Hi Trevor .. yes, it is a mistake IMO also, but when you are bereft of alternatives it's the 'go to' - Cf's are problematic
IF there is no reset method, like the hangar & batteries experiment, IMO.
TLW wrote:Like I asked you before, what RPM do you expect to rotate your system?
The reason for this question was to try and understand what forces your RBGs would encounter at the speed in which the device would spin before you could use CF to move your weights outward.
Like I said before Trevor that's difficult to answer or predict without experimentation - that's because a single mechanism like I showed would turn very slowly because it drives thru approximately a 1/4 arc only on the down-going side - after that it is in coast mode - so frictions would deplete the momentum slowly - IF however there is additional momentum & RKE given to the wheel system than the energy cost of producing that force then this is not a great problem.

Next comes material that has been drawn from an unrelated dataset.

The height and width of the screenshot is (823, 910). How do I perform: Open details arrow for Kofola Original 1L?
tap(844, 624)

The more mechanisms it has the faster it turns - if there are overlapping or butting mechanisms so that at least one mech is always driving at right angles to the axle then it will accelerate until it reaches a resonance speed - that speed will likely be dictated by lag of the rack in particular - because each cycle it must move a short distance to the right after 12 o'cl, then return to the left after 6 o'cl - it has to overcome the inertia of the low mass flail & of course the speed the flail can accelerate the wheel proper by applying force to the rim stop also dictates that transition speed of the rack in that phase.
Lastly, while Cp's = mv^2/r (force in Newtons) we are really using the inertial forces of the rack moving outwards - traditionally this is viewed as the reduction in Energy from moving to a greater radius, albeit a small radius change indeed (as per the hangar & batteries experiments).

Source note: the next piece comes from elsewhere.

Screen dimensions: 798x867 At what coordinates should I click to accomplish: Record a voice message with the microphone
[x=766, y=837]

This means you have to give the wheel system activation energy to start it rotating, then the rack energy will be determined by its speed, whatever that is - if the push is too small little force is transmitted by the flail, & if you have only one mech then frictional losses will stop it before it completes a cycle.
TLW wrote:My main concern was the increase in friction on the gearing when the weights were being pulled back inwards and outwards as the CF outward pull would be pulling the levers apart, and not in the same direction as with Gravity. This is Just a thought, when I run a sim in my mind.
I think this is the disconnect Trevor - the rack always moves outwards to a greater radius (never inwards to a closer radius), specifically because of the RBGS influence & the offset to axle track (eccentric circle oo) the beam takes - this means there is a reset each cycle where the rack moves to a greater radius, albeit a very small change indeed - so we don't ever have to supply energy to push the rack inwards to a closer radius against Cf's.
The frictional forces will be what they will be, & can be minimised by good engineering - they are not significant if multiple mechs are used as I explained before.